Förderung für Forschung

Gute Laune trotz trüben Wetters zeigten die Gewinner des Attocube Wittenstein Research Award bei der Übergabe der Auszeichnung während des Sommerfests am Center for Nano Science (CeNS) der Ludwig-Maximilians-Universität München am 10. Juli.

15. Juli 2009

Mit dem neu gestifteten Forschungspreis fördern der Mechatronikspezialist Wittenstein aus Igersheim und die Münchener Attocube Systems AG künftig jährlich herausragende Arbeiten von Absolventen und Doktoranden der am CeNS beteiligten Institute sowie die jeweiligen betreuenden Arbeitsgruppen. Parallel dazu vergibt die Wittenstein AG den Wittenstein-Promotionspreis an Nachwuchswissenschaftler der Fakultät für Maschinenbau der TU München. Dotiert sind die Auszeichnungen mit Preisgeldern in Höhe von insgesamt 35.000 Euro.

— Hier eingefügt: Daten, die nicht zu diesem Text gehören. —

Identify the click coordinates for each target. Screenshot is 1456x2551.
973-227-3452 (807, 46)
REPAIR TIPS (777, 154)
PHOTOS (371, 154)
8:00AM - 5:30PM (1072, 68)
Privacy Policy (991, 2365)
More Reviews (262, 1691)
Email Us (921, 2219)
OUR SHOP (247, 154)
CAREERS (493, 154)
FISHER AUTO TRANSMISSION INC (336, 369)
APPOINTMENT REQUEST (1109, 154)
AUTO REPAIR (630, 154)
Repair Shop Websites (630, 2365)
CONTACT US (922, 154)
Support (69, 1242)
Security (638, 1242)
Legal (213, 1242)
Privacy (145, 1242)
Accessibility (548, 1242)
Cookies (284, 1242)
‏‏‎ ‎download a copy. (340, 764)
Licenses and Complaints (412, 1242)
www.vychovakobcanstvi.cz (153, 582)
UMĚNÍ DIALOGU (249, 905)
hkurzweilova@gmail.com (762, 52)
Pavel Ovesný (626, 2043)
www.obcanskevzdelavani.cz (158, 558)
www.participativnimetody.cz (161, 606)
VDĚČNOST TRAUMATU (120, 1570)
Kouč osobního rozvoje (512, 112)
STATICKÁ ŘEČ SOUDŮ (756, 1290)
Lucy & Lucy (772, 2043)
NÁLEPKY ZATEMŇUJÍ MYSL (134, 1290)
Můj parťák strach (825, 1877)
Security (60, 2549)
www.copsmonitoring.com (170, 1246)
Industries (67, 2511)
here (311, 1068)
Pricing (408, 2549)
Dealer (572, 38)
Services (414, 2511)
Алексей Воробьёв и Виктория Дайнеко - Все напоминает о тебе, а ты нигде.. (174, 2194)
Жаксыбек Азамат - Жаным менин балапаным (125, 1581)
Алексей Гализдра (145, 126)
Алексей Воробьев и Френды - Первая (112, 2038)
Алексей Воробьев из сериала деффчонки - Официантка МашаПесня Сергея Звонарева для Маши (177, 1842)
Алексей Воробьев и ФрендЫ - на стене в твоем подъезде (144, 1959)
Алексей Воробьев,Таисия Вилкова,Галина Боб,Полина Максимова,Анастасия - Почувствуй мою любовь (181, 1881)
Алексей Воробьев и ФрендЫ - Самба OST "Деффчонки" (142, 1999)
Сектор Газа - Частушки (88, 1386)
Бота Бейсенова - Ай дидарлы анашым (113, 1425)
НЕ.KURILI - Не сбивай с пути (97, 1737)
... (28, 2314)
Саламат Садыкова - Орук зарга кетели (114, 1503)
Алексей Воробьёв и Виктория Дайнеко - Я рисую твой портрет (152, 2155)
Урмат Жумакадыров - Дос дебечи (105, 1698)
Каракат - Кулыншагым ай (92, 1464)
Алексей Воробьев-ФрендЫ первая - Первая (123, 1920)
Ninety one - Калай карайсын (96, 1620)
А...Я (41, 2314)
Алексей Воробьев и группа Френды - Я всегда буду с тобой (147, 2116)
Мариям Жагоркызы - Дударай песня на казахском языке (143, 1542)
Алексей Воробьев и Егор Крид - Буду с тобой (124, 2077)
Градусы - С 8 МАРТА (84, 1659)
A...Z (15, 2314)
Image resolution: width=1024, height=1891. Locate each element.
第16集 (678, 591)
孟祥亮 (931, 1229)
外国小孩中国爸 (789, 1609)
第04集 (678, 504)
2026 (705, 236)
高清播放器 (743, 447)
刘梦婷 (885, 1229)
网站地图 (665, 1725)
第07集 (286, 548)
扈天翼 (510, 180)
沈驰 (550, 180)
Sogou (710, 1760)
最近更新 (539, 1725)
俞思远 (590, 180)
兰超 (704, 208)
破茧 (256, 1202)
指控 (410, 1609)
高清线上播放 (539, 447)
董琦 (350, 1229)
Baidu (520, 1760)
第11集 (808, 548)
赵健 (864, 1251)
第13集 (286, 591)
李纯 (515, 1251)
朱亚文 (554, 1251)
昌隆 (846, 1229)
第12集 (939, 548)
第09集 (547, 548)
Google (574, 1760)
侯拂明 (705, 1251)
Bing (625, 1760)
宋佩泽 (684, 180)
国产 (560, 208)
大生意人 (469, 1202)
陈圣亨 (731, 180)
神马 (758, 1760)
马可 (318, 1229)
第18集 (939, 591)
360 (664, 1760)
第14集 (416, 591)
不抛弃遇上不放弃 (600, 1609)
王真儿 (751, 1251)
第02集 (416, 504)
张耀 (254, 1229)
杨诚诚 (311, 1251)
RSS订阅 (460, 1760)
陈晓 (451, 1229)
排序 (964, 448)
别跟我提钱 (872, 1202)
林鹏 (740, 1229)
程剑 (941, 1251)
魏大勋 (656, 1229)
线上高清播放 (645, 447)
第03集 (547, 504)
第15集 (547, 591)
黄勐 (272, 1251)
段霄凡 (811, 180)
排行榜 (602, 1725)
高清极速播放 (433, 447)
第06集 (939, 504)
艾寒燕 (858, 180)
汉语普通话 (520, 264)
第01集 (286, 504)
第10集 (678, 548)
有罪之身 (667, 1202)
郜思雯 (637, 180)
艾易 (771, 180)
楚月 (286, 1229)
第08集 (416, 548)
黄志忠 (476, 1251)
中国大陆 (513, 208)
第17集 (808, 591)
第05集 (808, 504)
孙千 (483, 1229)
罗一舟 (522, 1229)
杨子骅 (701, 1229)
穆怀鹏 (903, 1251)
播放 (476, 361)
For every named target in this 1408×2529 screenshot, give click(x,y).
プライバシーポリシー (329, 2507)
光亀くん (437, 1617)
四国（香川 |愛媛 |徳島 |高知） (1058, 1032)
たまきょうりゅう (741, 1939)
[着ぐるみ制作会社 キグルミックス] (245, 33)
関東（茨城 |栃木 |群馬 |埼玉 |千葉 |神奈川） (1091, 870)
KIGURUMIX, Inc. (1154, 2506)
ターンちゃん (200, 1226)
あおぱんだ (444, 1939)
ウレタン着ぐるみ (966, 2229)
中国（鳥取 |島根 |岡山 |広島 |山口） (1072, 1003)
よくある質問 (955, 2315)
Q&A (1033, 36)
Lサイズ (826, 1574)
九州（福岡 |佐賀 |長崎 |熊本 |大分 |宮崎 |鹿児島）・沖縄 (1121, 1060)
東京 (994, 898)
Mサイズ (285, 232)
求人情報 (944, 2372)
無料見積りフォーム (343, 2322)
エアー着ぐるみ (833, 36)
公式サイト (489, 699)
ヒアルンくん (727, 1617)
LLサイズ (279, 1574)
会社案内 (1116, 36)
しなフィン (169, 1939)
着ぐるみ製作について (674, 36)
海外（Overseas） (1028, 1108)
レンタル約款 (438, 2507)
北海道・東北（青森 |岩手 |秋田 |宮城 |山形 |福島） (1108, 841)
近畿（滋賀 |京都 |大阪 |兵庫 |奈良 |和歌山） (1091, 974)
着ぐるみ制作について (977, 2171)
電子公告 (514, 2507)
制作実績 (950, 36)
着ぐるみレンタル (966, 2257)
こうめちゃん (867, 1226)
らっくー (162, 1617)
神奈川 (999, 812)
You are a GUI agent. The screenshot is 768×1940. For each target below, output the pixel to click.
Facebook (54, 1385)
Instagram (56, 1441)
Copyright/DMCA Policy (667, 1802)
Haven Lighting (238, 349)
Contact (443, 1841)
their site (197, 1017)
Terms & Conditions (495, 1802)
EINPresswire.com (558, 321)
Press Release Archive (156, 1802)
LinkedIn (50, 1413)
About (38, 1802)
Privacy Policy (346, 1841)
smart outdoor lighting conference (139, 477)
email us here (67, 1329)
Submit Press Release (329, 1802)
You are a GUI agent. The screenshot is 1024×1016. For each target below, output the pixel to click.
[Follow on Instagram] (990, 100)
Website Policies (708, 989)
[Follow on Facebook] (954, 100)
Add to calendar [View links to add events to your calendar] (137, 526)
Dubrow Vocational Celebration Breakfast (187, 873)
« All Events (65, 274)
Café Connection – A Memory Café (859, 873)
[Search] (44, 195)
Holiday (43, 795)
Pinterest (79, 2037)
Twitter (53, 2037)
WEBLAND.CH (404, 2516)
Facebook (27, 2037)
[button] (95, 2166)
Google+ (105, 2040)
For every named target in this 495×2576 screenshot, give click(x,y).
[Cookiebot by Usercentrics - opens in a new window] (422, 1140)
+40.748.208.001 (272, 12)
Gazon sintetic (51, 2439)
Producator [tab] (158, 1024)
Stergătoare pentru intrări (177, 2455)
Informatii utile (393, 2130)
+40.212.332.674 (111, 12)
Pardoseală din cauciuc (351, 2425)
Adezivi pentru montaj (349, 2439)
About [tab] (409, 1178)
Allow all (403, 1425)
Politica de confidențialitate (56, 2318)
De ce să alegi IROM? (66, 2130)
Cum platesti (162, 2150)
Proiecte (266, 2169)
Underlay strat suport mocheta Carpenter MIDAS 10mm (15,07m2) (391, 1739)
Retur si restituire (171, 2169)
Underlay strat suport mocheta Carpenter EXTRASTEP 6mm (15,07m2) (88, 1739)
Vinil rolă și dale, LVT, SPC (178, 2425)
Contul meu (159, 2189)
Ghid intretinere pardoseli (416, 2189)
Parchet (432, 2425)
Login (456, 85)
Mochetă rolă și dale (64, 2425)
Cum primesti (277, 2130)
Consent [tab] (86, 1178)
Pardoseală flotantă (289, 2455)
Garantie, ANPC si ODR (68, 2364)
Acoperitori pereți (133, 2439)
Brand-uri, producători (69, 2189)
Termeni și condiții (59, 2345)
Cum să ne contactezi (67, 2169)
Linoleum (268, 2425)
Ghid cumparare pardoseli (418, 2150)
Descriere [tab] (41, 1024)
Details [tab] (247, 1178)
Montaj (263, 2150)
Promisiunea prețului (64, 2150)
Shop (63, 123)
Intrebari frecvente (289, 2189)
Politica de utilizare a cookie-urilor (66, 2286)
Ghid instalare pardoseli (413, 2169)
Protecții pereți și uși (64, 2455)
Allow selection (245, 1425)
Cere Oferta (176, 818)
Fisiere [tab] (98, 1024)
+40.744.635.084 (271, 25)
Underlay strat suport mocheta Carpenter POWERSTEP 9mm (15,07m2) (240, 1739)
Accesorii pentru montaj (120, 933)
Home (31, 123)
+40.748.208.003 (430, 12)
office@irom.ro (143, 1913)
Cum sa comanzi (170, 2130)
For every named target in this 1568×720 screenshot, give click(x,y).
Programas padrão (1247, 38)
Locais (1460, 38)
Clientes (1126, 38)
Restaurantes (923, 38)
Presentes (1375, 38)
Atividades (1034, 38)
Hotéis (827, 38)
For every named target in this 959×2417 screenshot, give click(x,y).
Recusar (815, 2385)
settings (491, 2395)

Mit beiden Preisen fördert die Wittenstein-Gruppe, zu der auch die Attocube AG gehört, herausragende Forschungsarbeiten und innovative Ideen, die potentielle industrielle Anwendungen aufzeigen. Vergeben wurde der Attocube Wittenstein Research Award von Attocube-CEO Dirk Haft (im Bild li.). Die mit 2.500 Euro dotierte Auszeichnung in der Kategorie Diplom-/Masterarbeit erhielt Sebastian Stapfner (3. v.li.) aus der Arbeitsgruppe von Dr. Eva Weig am Lehrstuhl für Festkörperphysik für seine Entwicklung eines innovativen und sehr genauen Nanomanipulator entwickelt, der in der Rasterelektronenmikroskopie genutzt werden kann für industrielle Anwendungen von Interesse sei kann.

Den Dissertationspreis in Höhe von 5.000 Euro teilen sich Dr. Qian Huihong (2. v. li) aus der Arbeitsgruppe von Professor Achim Hartschuh (4. v.li.) am Department Chemie der LMU für ihre Untersuchungen zur Optimierung der spitzenverstärkten optischen Nahfeldmikroskopie und Dr. Elias Puchner (re.) vom Lehrstuhl für Angewandte Physik von Professor Hermann E. Gaub (2. v.re.) für bahnbrechende Untersuchungen zur Kraftsensorik im Muskel und die Entwicklung neuartiger Messtechniken für einzelne Biomoleküle auf Basis der Rasterkraftmikroskopie. Weitere 5.000 Euro erhielten die jeweils betreuenden Labors.